* _WHAT NEEDS TO BE DONE_
Nothing in the data may be altered; the answer is a verbatim copy of it.

* _THE RECORDS_
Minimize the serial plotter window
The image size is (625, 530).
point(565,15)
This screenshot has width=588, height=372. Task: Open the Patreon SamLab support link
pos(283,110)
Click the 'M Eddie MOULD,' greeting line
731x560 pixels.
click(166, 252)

* _SOLUTION_
Minimize the serial plotter window
The image size is (625, 530).
point(565,15)
This screenshot has width=588, height=372. Task: Open the Patreon SamLab support link
pos(283,110)
Click the 'M Eddie MOULD,' greeting line
731x560 pixels.
click(166, 252)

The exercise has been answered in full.